> [DATA RECORDS]:
================================

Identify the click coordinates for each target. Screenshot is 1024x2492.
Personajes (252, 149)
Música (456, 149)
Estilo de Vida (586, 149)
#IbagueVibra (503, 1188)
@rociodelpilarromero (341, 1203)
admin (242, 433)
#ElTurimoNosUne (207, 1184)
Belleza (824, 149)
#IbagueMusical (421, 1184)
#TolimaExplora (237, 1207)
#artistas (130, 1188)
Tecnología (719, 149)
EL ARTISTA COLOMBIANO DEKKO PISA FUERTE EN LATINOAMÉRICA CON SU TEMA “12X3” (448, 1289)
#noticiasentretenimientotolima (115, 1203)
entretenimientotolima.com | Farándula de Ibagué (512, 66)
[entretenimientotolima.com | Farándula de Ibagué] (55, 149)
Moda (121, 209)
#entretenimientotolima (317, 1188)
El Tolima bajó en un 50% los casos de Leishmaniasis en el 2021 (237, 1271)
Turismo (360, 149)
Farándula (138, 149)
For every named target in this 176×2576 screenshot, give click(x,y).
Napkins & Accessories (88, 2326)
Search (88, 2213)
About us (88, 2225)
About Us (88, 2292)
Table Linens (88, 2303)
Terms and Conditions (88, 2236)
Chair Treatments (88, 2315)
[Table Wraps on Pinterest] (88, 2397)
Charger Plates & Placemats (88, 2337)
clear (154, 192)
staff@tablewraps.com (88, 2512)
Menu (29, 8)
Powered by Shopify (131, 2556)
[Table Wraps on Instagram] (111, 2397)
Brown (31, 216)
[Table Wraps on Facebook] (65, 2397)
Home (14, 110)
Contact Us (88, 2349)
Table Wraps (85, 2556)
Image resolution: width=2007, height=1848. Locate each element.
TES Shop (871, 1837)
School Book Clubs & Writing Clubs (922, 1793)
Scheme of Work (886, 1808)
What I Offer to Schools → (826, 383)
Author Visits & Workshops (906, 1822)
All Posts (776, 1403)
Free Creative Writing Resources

================================

> [TASK OBJECTIVE]: Only the lines from the one containing "#TolimaExplora (237, 1207)" through the last line of the records belong in the answer, each written out exactly.

> [EXERCISE OUTPUT]:
#TolimaExplora (237, 1207)
#artistas (130, 1188)
Tecnología (719, 149)
EL ARTISTA COLOMBIANO DEKKO PISA FUERTE EN LATINOAMÉRICA CON SU TEMA “12X3” (448, 1289)
#noticiasentretenimientotolima (115, 1203)
entretenimientotolima.com | Farándula de Ibagué (512, 66)
[entretenimientotolima.com | Farándula de Ibagué] (55, 149)
Moda (121, 209)
#entretenimientotolima (317, 1188)
El Tolima bajó en un 50% los casos de Leishmaniasis en el 2021 (237, 1271)
Turismo (360, 149)
Farándula (138, 149)
For every named target in this 176×2576 screenshot, give click(x,y).
Napkins & Accessories (88, 2326)
Search (88, 2213)
About us (88, 2225)
About Us (88, 2292)
Table Linens (88, 2303)
Terms and Conditions (88, 2236)
Chair Treatments (88, 2315)
[Table Wraps on Pinterest] (88, 2397)
Charger Plates & Placemats (88, 2337)
clear (154, 192)
staff@tablewraps.com (88, 2512)
Menu (29, 8)
Powered by Shopify (131, 2556)
[Table Wraps on Instagram] (111, 2397)
Brown (31, 216)
[Table Wraps on Facebook] (65, 2397)
Home (14, 110)
Contact Us (88, 2349)
Table Wraps (85, 2556)
Image resolution: width=2007, height=1848. Locate each element.
TES Shop (871, 1837)
School Book Clubs & Writing Clubs (922, 1793)
Scheme of Work (886, 1808)
What I Offer to Schools → (826, 383)
Author Visits & Workshops (906, 1822)
All Posts (776, 1403)
Free Creative Writing Resources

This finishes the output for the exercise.